By this time tomorrow, the whole issue will have been settled one way or the other, but while it’s on my mind I want to write about the grammar of California’s Proposition 8, which amended the state constitution to add a section 7.5 reading “Only marriage between a man and a woman is valid or recognized in California.”
Let’s say we analyze the structure of the sentence as “Only [noun] [prepositional phrase] is [adjectival phrase].” We could then create an analogous sentence that read, “Only Sam over there is good in bed.” It’s nonsensical to read this as indicating that Sam is good in bed when he is over there but not when he is anywhere else. The only possible reading of this sentence is therefore that the Sam who is over there is good in bed, but that nobody else is. (Note that such an assertion, were we actually to make it, would be libelous; I happen to know from personal experience that, while Sam certainly is a sexual dynamo, he is by no means the only one in the world. Or in New York. Or, you know, in his family.) If we apply this structural understanding to our original sentence, we see that the only possible reading is that a marriage that is between a man and a woman is valid or recognized in California, but that nothing else is. Not same-sex marriage, of course, but also not felony statues, not stop signs, not the laws of physics.
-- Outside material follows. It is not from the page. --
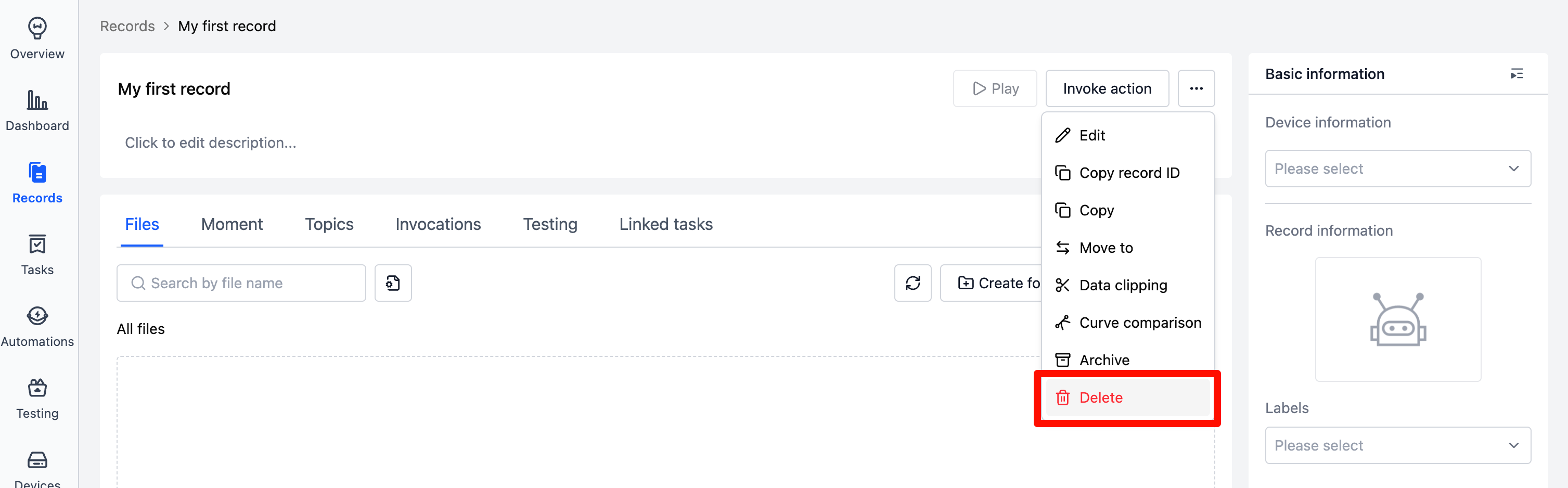1568x488 pixels.
Task: Click the search by file name field
Action: pos(240,283)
Actually, it’s a little more complicated than that, because in addition to the “only” problem we also have the issue of “or” (valid or recognized) and whether it’s exclusive (he’ll take my virginity tonight or tomorrow, but not both) or inclusive (he’ll sleep with me, Jim, or me and Jim (separately or together—an inclusive “or” allows for both) ). If “or” is exclusive, then, according to section 7.5 of the California constitution, heterosexual marriage is 1) valid or 2) recognized, but not both. Adding the “only” back in means that everything else (same-sex marriage, felony statutes, stop signs, the laws of physics) is either 1) valid and recognized or 2) neither valid nor recognized. If the “or” is inclusive, then heterosexual marriage is 1) valid, 2) recognized, or 3) both, while everything else (same-sex marriage, felony statutes, stop signs, the laws of physics) is neither recognized nor valid.
(And I’m not even going to start with “in California” and whether it governs “valid and recognized” or just “recognized.”)
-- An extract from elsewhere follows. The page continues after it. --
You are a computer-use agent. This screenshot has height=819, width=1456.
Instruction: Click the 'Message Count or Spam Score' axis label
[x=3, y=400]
To mean what its proponents say it means, Proposition 8 would have to read something like, “In California, marriage is valid only if it is between a man and a woman.” But it doesn’t. So instead it means that, constitutionally, the only way for the laws of physics to be valid or recognized in California is for same-sex marriage to be legal.
Anyway, I think I’ll head west. When I get there, depending on how they’re interpreting this stuff, I’ll get married or go on a consequence-free murder spree. Really, I’m fine either way.
Update: Consequence-free murder spree it is. Fuck.